Italy is going towards new parliamentary elections next fall, not that a new electoral law is formally and officially in place. In early September, I expressed that while I sympathize with the governing Social Democrats (to some extent due to a lack of alternatives), I’d be happier if Matteo Renzi would not go for reelection, but would leave the field to Gentiloni. I’m not the only one.
A German newspaper recently spoke of Renzi standing alone against the populist. This is a dangerous misconception of Renzi. (And, since that article also calls him Europe’s first Macron, of Emanuel Macron as well.) Yes, he leads the most pro-European party among the big players in Italy. But he’s as much a populist as Beppe Grillo, Silvio Berlusconi, and Matteo Salvini. It showed in his rise as it shoes in his defeat.
One week and a bit passed since the regional elections in Sicily put Renzi’s ambitions in jeopardy. Before these elections (and after), he had been bragging about how he was the only Politician in recent Italian history who managed to gain 40% twice in elections. While that is true, it’s also not true. And irrelevant. First: his party got 40% under his leadership. He certainly played a big role. Still he cannot claim the victory for himself. Second: his success was one of no-outside options and a vote for a political outsider. He has become establishment since. Populist politicians have a half-life once they take office. It’s like watching movies. You don’t watch Fast and the Furious twice. You wait for the next part of the series.
Unfortunately, Renzi has proven his critics right. He is arrogant and narcissist. Since he lost the referendum, his political message can be summarized with “us, not them”. Or even: Me, not them. I honestly don’t know anymore what the PD stands for politically. I know that for all its opponents. But there is no positive program anymore, or so it seems. Partly Renzi is to blame for this, since he spends much of his time talking about how everyone else is wrong, inside and outside of his party. What’s left at the moment is little more than a mantra of the PD’s certainty to succeed. Noisy, loud, shrill. Making people believe in it.

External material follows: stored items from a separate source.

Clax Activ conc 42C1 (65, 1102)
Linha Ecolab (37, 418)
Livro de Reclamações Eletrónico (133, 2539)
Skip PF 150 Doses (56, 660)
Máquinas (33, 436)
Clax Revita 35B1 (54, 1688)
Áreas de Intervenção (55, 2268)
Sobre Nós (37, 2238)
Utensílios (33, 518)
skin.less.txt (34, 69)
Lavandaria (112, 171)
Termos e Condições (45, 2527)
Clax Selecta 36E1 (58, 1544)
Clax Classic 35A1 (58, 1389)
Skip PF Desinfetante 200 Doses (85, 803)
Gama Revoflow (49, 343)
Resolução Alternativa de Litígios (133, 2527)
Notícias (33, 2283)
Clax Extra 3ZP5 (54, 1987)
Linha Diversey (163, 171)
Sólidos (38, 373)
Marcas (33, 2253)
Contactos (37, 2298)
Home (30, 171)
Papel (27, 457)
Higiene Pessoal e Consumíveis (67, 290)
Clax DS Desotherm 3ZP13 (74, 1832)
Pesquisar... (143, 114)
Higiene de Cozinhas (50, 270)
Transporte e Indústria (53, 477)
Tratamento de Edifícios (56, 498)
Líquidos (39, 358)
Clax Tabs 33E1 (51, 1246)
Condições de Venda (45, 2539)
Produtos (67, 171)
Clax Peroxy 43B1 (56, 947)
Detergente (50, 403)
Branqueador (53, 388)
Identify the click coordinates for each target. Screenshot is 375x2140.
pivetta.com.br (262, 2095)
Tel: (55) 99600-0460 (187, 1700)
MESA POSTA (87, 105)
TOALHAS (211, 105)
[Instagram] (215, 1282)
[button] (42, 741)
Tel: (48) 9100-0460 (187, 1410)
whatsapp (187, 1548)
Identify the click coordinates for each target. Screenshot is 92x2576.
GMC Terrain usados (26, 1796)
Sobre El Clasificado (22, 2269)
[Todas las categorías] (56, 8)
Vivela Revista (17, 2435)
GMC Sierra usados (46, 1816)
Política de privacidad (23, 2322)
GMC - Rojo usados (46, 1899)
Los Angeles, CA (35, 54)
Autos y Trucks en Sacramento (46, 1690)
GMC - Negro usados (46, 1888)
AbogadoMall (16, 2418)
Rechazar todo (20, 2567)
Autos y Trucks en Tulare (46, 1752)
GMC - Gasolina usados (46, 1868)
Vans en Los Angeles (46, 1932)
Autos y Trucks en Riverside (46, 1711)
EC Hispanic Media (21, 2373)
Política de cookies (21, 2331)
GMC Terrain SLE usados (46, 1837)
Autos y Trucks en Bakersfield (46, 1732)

Just there’s no certainty anymore. Sure, Sicily was expected to be difficult for the PD. It was a landslide defeat. Losing in more than 11%, together with their partners they came in at less than 19%. The Five-Star-Movement achieved respectable 35%, but that wasn’t even enough. The alliance of center-right (read:
center-right) parties made it all the way to 40% (just below that) and got the majority in the regional parliament (spot on 36 necessary seats). At least, looking at the polls, it wasn’t totally a surprise. Those, nation-wide, now put the PD as well in third place (assuming an alliance agreement of the main right-wing parties holds even though now Salvini and Berlusconi engage in some infighting over who should lead this alliance). The supposed campaign leader of the Five-Star-Movement declared the PD no longer to be their opponent. And so did Berlusconi.
However, given the mechanism of Italy’s new electoral law, the right wing is in a much better position going into the 2018 elections. At this point, they seem more likely than any other opponent (let it be a single party or an alliance) to reach the roughly 40% threshold that will win them the majority. Understandably, since then, hell broke loose in and around the PD.
Renzi himself still firmly believes that the PD owes to him. But not everybody in the PD believes that. Some propose that Renzi shouldn’t even lead the electoral campaign, but instead Gentiloni should be running for staying in his position.
And I agree.
Matteo Renzi is still doing business as usual. He pretends that forming a coalition within the party has never been so smooth and straightforward as this time around. He looks at the most recent PD spin-off as a natural partner for an alliance, ignoring entirely that they just left the PD because they didn’t want to support his politics anymore. And that they are more keen on forming an alliance themselves and without the PD to overtake the PD on the left.
The truth is: the PD and Renzi are now a mismatch, no matter how much they reject any such claim. Even voices that support him propose that he should not lead the PD, but go ahead with a Renzi list, imitating Emanuel Macron or Sebastian Kurz. (Those voices seem to overlook that Renzi’s face is the problem. It’s not the PD, but Renzi who lost trust and popularity.) Renzi responded with a devote face, himself praising Gentiloni as a suitable prime minister – what matters, he said, was a victory for the PD. It only may not be forgotten that Gentiloni was one of Renzi’s most loyal supporters. (Had he not been, Renzi would never have selected him as his successor.) Telling is, however, that they both have to acknowledge that the leadership of the campaign hasn’t been fixed yet.
Gentiloni still stands by his loyalty and declares to not see himself as a possible contender. He’s not (or seems not to be) a politician of that kind. He is prime minister because he was called. He’d be the candidate if he was called to serve. Which makes him even more the better alternative.
But it might well be wishful thinking.